AT&T Inc is once again tapping the bond market, looking to fund a tender offer that aims to redeem high-coupon debt due in the next five years.
The wireless carrier is capitalising on a rally in credit markets that has seen all-in investment-grade borrowing costs plunge to record lows. Its new 40.5-year bonds may yield around 3.6%, based on initial price talk, while the company is retiring 7.85% notes due in two years, among others in the tender offer.
AT&T has often issued new bonds to buy back outstanding debt, chipping away at what’s now a roughly $169bn pile that has made it the world’s largest non-financial borrower.
Most of that stems from its acquisitions of Time Warner Inc and DirecTV, which has led management to prioritize deleveraging in recent years.
The company’s finances are getting tighter. AT&T reported a 9% drop in revenue last week as the financial effects from the coronavirus pandemic dampened its media and advertising sales and caused 588,000 to stop paying their wireless and cable bills. It’s also in the middle of a sweeping cost-cutting effort targeted to slash annual expenses by about $6bn.
The entertainment and telecommunications giant is also continuing to look for opportunities to lower interest payments.
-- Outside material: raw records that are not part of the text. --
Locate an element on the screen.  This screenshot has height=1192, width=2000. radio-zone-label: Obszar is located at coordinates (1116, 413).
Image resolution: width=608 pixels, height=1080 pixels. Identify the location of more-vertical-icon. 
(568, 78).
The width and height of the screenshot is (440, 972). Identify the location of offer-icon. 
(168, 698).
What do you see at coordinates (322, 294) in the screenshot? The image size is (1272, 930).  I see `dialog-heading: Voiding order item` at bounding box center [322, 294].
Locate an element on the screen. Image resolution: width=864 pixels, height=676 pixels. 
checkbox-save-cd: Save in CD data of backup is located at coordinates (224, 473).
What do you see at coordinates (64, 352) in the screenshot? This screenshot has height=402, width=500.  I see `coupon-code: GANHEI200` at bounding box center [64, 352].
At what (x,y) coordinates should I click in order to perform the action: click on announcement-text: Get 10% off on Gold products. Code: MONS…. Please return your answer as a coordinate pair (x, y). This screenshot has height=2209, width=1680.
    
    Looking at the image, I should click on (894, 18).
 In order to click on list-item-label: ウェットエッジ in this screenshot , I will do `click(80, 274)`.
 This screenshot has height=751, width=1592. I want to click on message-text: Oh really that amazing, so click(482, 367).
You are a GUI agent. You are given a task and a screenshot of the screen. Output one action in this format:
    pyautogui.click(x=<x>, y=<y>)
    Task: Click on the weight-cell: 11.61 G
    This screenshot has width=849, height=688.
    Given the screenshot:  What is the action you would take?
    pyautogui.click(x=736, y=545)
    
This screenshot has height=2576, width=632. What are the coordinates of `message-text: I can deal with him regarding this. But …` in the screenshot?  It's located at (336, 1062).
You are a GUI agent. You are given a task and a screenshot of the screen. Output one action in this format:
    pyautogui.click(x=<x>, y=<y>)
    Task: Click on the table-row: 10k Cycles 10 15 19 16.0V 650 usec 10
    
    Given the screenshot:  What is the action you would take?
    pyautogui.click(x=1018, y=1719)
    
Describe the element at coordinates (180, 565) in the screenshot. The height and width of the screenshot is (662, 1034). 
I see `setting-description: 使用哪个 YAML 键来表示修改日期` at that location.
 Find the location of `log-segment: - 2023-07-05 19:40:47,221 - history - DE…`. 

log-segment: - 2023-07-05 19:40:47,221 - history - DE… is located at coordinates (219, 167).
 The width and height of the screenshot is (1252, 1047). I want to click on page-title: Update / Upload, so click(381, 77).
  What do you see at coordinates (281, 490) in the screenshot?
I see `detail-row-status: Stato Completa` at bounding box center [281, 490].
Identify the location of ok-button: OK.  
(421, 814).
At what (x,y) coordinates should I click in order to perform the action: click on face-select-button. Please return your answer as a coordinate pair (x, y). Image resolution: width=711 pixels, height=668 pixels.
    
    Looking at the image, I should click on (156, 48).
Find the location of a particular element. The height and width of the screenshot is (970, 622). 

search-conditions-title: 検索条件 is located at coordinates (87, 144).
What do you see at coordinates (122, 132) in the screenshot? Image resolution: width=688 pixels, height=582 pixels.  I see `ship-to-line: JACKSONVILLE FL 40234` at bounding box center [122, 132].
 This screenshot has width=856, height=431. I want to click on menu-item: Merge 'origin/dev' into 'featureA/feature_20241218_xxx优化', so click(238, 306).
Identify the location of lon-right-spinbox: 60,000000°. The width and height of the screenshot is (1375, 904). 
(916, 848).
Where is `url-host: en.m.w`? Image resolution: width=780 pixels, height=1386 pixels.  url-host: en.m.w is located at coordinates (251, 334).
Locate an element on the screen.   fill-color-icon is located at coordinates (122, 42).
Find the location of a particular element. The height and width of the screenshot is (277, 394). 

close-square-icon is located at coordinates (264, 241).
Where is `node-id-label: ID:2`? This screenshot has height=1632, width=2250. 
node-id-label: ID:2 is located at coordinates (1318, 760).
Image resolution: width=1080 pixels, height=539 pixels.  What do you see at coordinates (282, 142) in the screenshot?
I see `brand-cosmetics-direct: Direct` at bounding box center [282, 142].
Chief Financial Officer John Stephens said on the company’s earnings call that ongoing liability management strategies were “actively being considered” to maintain improved flexibility and reduce risk.
“We’re very active. And quite frankly, the bond market has responded quite well,” Stephens said. “That’s been a real focus and it will continue to be a focus of ours.” AT&T is marketing a five-part bond sale, according to a person with knowledge of the matter.
The longest portion, a 40.5-year security, may yield around 2.45 percentage points above Treasuries, the person said, asking not to be identified as the details are private.
The proceeds of the sale will be used to fund a tender offer, which AT&T separately announced in a statement Monday. It targets 21 series of debt maturing through 2025, some with interest rates as high as 7.85%. The bonds represent about $9bn in outstanding principal. The company last borrowed $12.5bn in May to refinance bonds and a term loan. It wrapped up a different tender offer in December, which targeted 53 series of notes.
In the earnings report, Dallas-based AT&T said net debt declined by $2.3bn in the second quarter, putting leverage at about 2.6 times adjusted earnings.
However, credit metrics may weaken this year and further improvement will slow “dramatically” through 2022 given disruptions from the pandemic, Moody’s Investors Service said in a report last month.
The debt pressure is compounded by AT&T’s need to spend billions on building a 5G wireless network as well as fund the creation of new movies and shows to feed its content pipeline. The company assured investors that its $14bn annual dividend payment is safe, but said it would consume about 60% of its available free cash flow. Last year, the dividend was about 51.3% of free cash flow.
AT&T Inc signage is displayed on a store in San Francisco, California. The wireless carrier is once again tapping the bond market, looking to fund a tender offer that aims to redeem high-coupon debt due in the next five years.